Stored data:
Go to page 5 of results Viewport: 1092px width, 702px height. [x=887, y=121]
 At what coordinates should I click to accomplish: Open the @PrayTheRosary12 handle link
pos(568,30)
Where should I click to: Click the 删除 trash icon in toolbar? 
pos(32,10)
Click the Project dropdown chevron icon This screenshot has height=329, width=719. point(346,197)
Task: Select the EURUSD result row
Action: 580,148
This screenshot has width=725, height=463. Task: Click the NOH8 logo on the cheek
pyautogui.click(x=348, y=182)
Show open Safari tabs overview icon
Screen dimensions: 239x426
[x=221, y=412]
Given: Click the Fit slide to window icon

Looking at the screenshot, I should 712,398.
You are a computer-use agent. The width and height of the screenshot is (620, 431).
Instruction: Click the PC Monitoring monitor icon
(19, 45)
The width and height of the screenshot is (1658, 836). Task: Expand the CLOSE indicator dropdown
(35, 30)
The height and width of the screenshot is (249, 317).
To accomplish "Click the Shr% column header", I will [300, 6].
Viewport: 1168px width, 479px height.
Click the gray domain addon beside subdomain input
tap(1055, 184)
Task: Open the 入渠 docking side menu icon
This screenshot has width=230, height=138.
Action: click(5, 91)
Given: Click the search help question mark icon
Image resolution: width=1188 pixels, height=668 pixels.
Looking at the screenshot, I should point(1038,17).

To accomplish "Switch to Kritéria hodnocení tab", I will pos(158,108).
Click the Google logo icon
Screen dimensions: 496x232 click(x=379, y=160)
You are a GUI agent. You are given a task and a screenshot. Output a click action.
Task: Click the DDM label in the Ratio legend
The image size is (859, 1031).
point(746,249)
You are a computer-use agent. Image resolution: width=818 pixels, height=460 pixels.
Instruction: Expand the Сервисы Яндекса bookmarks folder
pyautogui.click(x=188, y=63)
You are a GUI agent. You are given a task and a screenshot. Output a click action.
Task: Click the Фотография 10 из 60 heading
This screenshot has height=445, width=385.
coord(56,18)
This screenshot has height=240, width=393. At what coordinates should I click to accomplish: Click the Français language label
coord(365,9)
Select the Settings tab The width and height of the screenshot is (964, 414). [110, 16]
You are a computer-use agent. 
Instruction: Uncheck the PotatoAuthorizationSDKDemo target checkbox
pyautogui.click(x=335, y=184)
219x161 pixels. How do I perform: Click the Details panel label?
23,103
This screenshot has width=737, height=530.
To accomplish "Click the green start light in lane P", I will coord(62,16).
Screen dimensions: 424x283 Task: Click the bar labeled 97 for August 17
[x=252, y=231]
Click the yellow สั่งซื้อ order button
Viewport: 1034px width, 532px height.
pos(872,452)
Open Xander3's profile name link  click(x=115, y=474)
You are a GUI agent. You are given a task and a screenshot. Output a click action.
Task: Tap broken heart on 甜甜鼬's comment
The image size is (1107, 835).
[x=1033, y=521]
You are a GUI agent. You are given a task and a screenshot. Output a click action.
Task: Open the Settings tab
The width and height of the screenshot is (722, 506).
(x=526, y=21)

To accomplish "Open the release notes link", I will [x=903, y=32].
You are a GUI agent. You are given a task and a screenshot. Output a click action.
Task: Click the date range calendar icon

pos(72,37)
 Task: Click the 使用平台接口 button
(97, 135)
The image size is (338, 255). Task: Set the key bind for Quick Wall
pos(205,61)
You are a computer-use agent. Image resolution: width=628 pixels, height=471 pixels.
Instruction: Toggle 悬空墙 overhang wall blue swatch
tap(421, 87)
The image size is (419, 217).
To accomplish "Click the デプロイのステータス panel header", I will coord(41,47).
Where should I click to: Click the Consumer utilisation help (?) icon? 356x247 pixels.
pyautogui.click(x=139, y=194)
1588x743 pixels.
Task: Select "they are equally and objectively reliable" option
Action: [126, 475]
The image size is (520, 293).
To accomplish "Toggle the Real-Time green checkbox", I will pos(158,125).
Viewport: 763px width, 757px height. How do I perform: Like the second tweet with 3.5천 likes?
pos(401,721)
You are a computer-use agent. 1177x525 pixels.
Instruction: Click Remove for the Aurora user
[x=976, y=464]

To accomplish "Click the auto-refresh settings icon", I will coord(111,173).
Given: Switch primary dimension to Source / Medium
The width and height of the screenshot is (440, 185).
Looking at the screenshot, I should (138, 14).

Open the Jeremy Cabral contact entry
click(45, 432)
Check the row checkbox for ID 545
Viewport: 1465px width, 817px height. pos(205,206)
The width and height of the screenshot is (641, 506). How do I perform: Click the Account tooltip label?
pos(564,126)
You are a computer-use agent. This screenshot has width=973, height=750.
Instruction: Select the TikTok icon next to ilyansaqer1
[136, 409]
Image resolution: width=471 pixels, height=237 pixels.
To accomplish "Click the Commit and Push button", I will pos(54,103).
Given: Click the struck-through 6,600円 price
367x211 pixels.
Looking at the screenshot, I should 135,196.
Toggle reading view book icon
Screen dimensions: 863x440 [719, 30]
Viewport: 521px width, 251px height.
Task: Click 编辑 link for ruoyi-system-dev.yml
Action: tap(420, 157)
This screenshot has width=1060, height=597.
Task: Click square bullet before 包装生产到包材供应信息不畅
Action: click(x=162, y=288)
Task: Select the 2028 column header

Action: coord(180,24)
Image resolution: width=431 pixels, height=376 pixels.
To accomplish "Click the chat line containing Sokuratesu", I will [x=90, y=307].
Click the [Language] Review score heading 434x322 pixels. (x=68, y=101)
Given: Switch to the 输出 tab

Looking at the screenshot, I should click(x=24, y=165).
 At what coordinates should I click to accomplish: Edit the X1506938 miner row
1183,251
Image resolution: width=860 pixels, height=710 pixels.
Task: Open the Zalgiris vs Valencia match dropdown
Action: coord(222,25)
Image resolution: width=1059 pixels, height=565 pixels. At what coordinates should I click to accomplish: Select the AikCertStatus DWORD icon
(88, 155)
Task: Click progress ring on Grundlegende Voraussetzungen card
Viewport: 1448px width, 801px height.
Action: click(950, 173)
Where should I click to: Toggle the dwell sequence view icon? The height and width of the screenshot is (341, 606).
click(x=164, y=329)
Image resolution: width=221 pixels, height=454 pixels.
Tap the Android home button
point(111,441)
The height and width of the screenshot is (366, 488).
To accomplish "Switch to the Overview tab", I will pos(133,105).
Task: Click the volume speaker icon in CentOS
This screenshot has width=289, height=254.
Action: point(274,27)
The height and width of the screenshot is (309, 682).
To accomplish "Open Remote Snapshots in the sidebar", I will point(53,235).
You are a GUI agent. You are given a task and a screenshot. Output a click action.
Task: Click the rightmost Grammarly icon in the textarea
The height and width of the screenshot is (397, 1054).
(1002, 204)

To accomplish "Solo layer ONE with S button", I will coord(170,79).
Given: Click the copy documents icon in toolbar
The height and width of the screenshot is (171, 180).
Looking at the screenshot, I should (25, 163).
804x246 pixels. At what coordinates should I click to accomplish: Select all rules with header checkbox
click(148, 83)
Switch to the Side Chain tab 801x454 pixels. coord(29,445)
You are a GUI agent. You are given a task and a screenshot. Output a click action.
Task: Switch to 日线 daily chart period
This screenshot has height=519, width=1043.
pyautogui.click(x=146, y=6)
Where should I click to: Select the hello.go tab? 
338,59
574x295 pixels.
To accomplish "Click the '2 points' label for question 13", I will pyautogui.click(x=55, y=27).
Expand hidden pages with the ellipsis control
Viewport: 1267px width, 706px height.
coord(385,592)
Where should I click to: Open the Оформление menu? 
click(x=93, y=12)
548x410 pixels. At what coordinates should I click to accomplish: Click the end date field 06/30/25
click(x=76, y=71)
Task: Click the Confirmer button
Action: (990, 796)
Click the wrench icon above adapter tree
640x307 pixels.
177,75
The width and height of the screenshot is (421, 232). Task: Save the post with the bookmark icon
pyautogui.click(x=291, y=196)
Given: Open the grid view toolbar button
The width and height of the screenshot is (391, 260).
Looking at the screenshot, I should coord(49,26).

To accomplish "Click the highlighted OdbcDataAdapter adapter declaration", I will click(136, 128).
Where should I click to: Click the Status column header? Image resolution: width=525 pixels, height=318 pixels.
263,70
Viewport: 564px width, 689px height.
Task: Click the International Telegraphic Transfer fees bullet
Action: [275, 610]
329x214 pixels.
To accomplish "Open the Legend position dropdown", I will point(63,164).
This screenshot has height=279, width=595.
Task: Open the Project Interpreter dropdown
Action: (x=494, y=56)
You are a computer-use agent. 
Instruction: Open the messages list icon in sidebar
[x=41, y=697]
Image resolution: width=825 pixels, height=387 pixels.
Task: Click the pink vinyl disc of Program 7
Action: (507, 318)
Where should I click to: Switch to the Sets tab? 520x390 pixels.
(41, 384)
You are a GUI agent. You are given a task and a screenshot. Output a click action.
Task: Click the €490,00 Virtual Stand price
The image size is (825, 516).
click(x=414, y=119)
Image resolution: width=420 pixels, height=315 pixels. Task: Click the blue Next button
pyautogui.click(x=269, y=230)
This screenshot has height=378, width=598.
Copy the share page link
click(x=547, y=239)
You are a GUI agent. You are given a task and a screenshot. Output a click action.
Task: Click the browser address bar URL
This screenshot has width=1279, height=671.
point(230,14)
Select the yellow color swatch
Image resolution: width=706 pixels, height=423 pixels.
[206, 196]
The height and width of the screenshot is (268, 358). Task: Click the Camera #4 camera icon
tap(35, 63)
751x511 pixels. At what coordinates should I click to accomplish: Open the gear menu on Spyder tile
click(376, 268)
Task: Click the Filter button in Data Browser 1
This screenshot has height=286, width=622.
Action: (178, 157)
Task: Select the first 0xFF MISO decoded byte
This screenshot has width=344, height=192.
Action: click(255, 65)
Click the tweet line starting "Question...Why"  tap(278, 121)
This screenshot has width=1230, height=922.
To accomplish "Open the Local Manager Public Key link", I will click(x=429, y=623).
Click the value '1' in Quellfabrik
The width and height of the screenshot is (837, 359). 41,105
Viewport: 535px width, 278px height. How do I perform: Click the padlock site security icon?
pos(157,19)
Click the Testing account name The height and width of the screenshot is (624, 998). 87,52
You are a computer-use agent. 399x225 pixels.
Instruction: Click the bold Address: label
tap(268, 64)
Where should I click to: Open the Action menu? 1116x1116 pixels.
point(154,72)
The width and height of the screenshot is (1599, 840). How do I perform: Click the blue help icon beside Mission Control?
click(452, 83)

**EXERCISE OBJECTIVE**.
Copy the entries above exactly, but only from the line holding "The image size is (338, 255)." through the line holding "The image size is (419, 217).", both included.

**EXPECTED ANSWER**.
The image size is (338, 255). Task: Set the key bind for Quick Wall
pos(205,61)
You are a computer-use agent. Image resolution: width=628 pixels, height=471 pixels.
Instruction: Toggle 悬空墙 overhang wall blue swatch
tap(421, 87)
The image size is (419, 217).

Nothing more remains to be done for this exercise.